Maar zijn voorspellingen reiken nog verder: ze strekken zich uit tot het tijdperk van levensvormen na de mens, tot de bomen die op de vervuilde grond zullen groeien, de nieuwe bloeiperiode, tot de eerste dieren geboren op nucleair vervuild terrein, die zich een weg door het atoomslib zullen banen, die ongekende ecosystemen tot stand zullen brengen en steeds verhevenere vormen van denken zullen ontwikkelen, die zich zullen openstellen voor andere manieren om taal, tijd en de ruimtelijke dimensies te begrijpen, beschavingen die een nieuwe opvatting van het universum zullen koesteren, een kosmologisch hyperbewustzijn, en die hun eigen technologie zullen hebben, hun eigen architectuur, hun politiek en hun religie, en die op hun beurt zullen communiceren met andere beschavingen, met andere diersoorten miljoenen lichtjaren verwijderd, om een rijk te stichten dat andere rijken zal tegenkomen en met die rijken zal het oorlog voeren en zij zullen samen ten onder gaan of blijven ronddolen tot in de eeuwigheid, en zo verder, tot we het beginpunt bereiken, de laatste implosie van de kosmos, het moment waarop alles wat bestaat zich in zichzelf zal terugtrekken en zal verdwijnen.
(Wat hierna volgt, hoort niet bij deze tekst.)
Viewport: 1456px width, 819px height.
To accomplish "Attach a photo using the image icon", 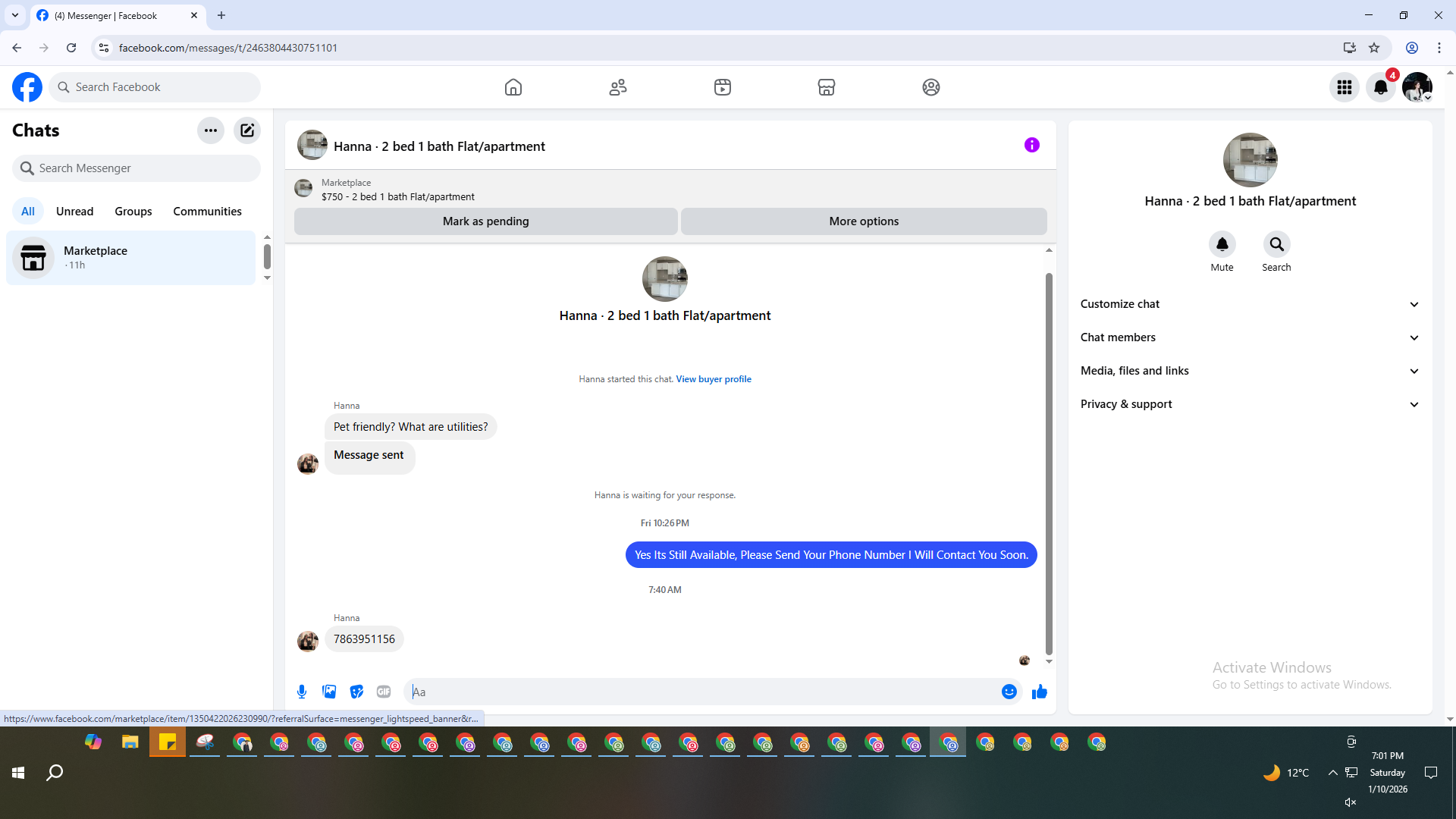I will click(x=329, y=692).
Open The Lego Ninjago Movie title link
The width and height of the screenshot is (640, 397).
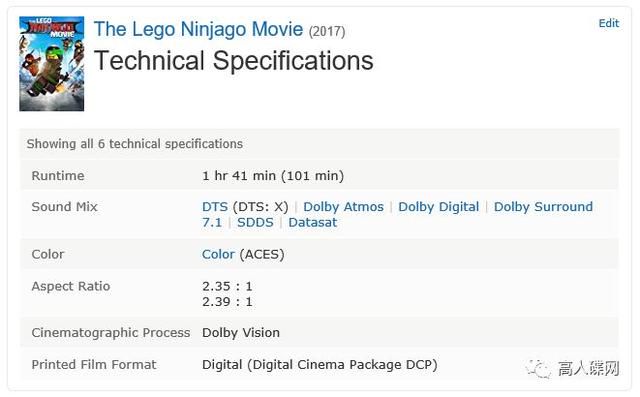[x=198, y=29]
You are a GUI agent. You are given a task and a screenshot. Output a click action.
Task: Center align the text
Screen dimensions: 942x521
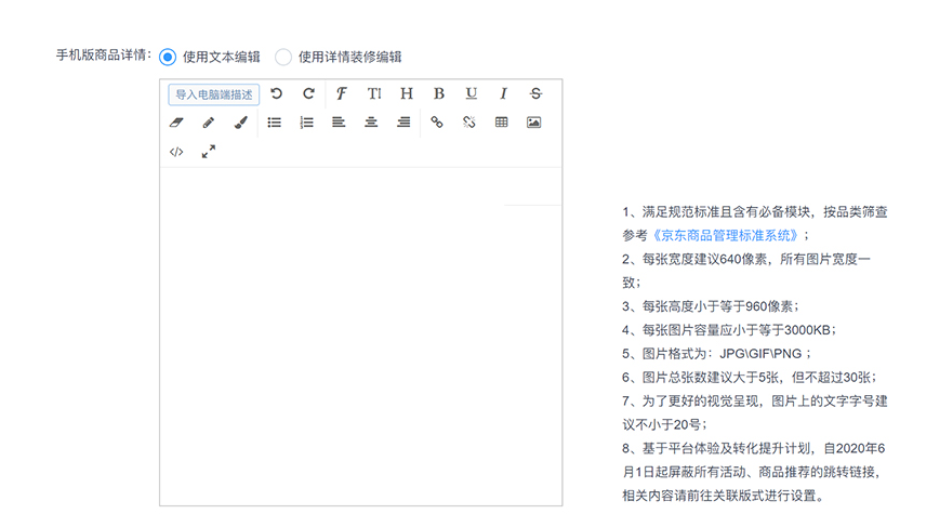click(x=371, y=123)

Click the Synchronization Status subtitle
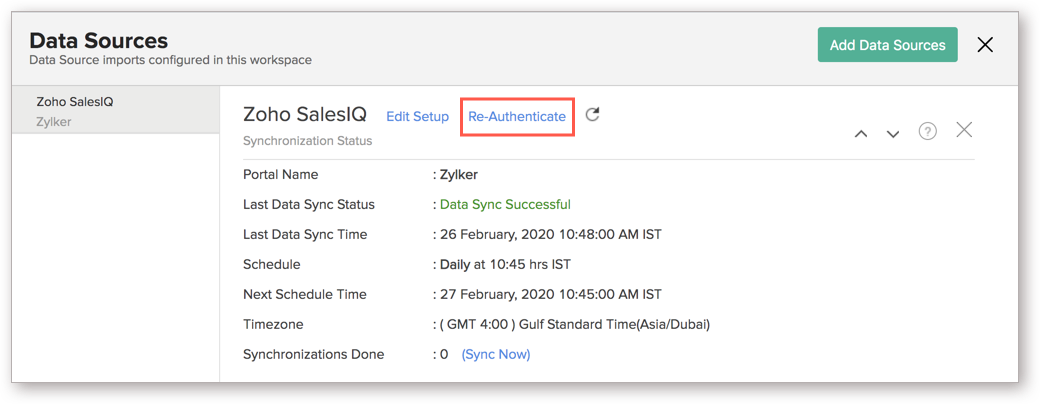point(307,141)
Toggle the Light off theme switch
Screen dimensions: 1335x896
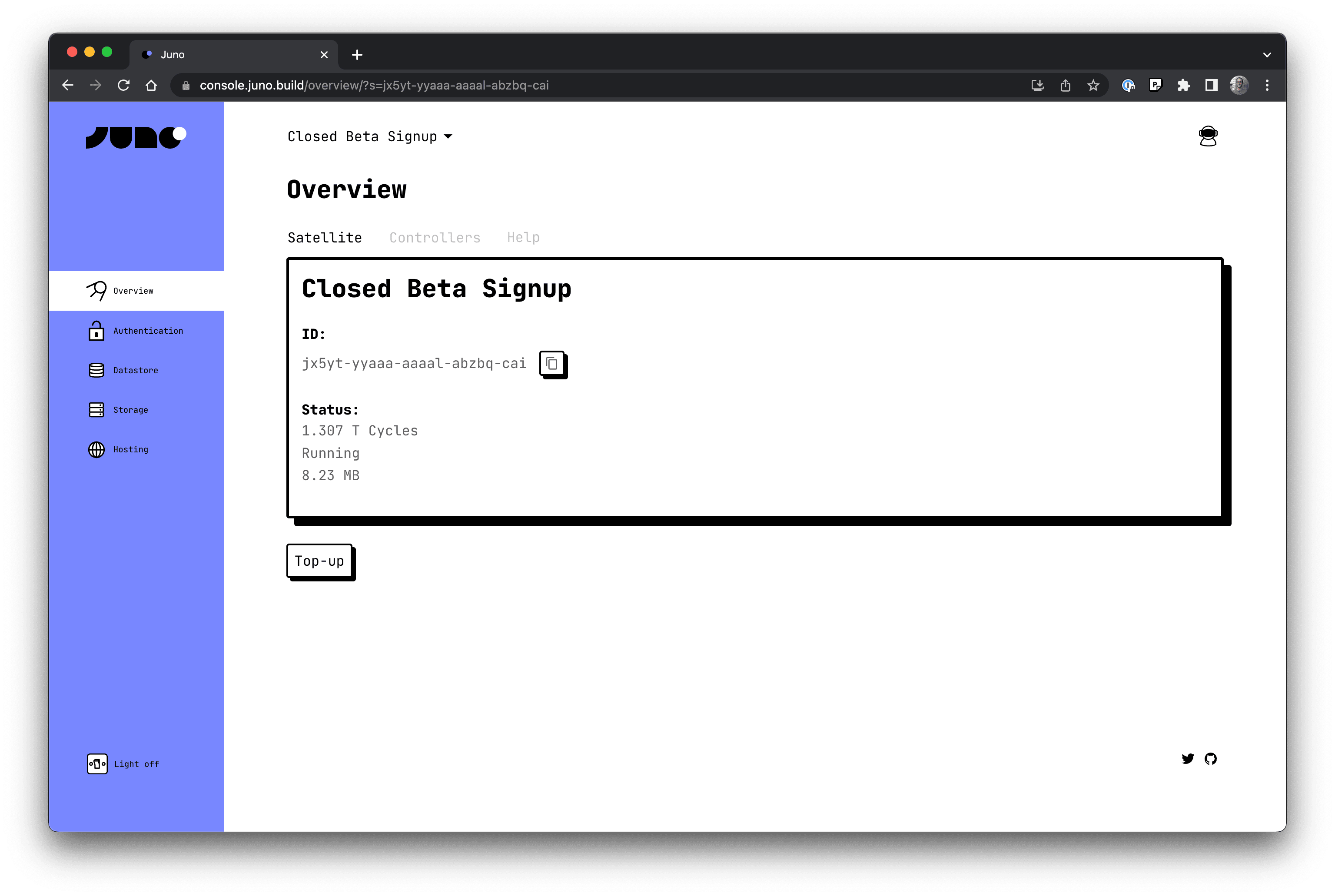[123, 763]
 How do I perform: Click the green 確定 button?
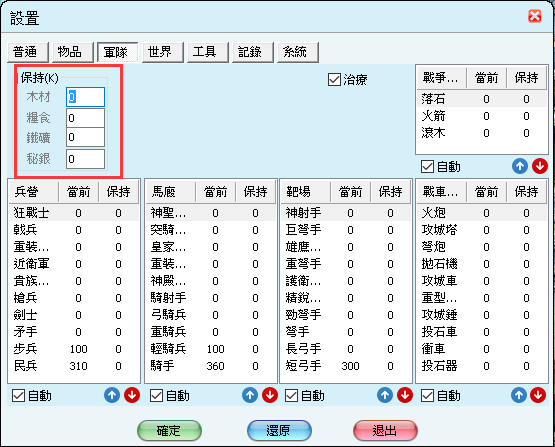click(169, 430)
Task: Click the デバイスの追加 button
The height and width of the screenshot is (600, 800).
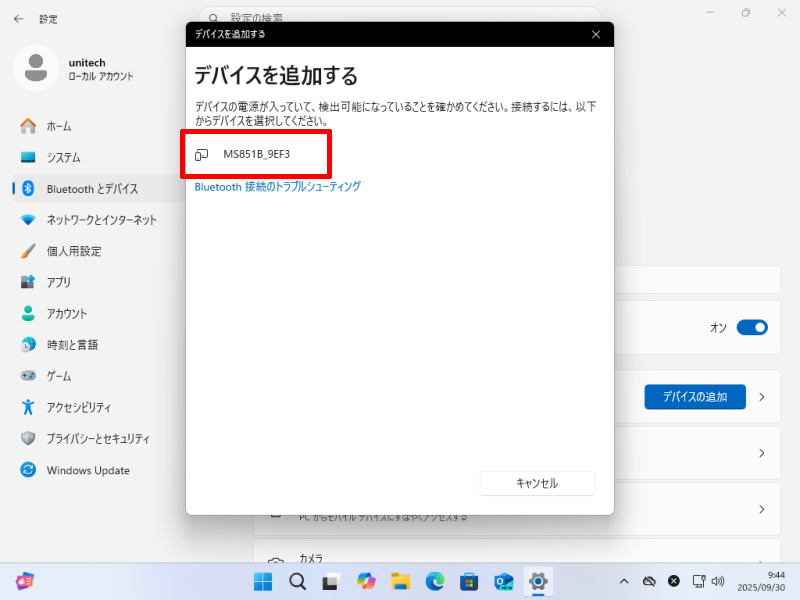Action: (695, 397)
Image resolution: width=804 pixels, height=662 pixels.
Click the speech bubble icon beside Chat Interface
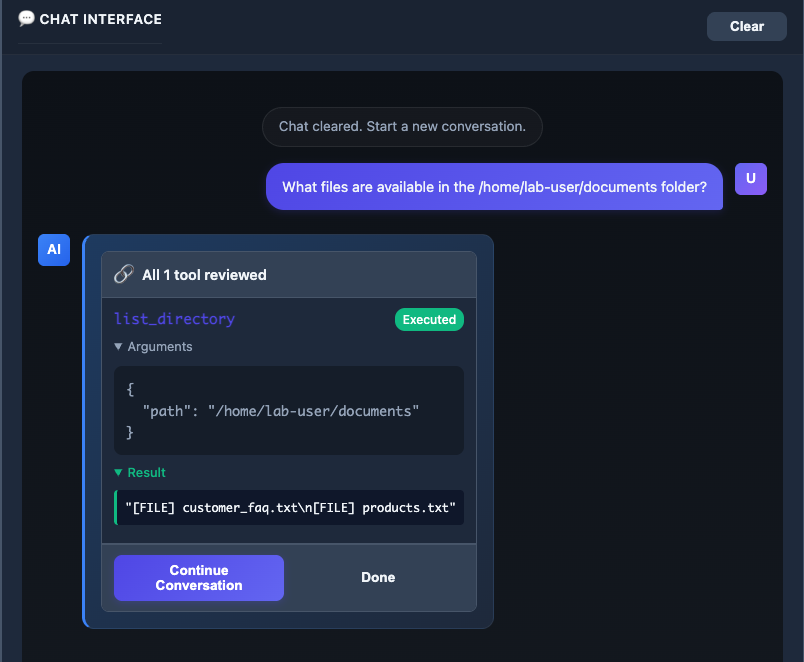click(27, 19)
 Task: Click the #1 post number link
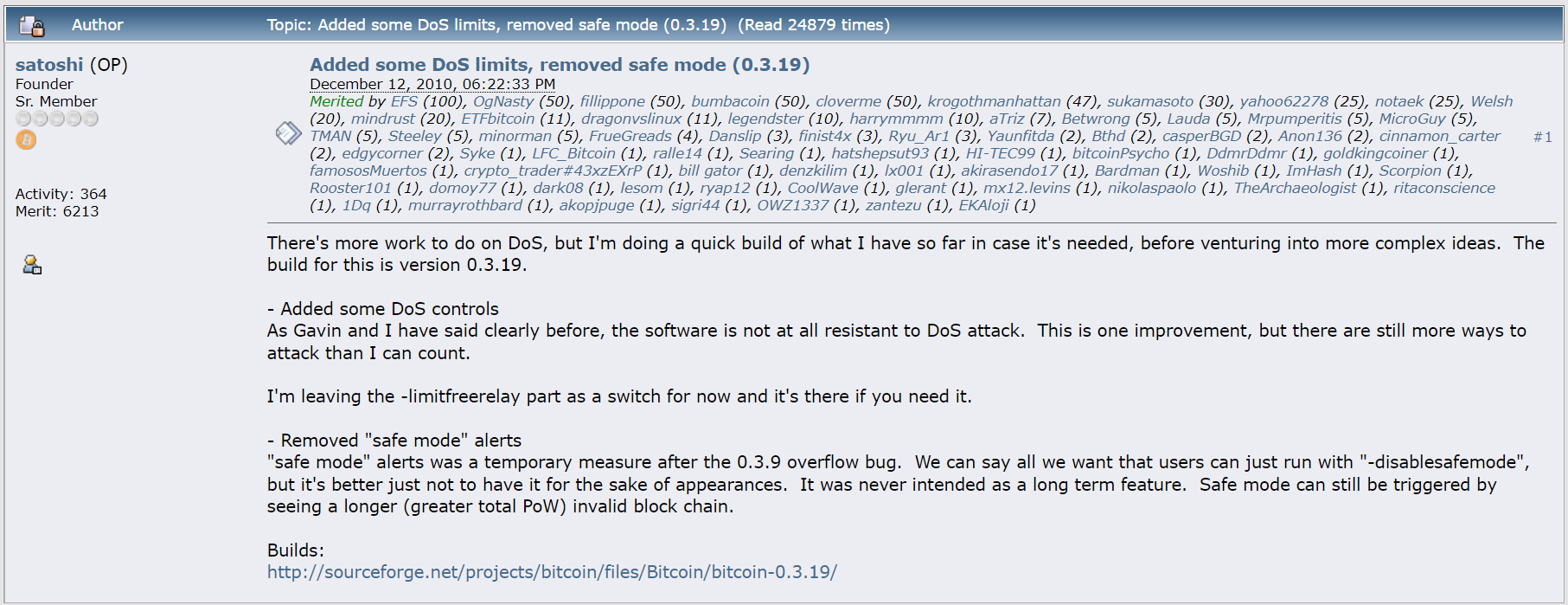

Na enkele jaren, wanneer ze klaar zijn met de middelbare school, zoeken de kinderen, die geen kinderen meer zijn, maar jongvolwassenen, elkaar tussen de andere leerlingen op om afscheid te nemen. Zij gaat met haar ouders naar een andere stad verhuizen en hij is blijven zitten. Bij de uitgang van de school, voor het bushokje, nemen ze afscheid met een gespannen omhelzing en het vooruitzicht elkaar nooit meer weer te zien.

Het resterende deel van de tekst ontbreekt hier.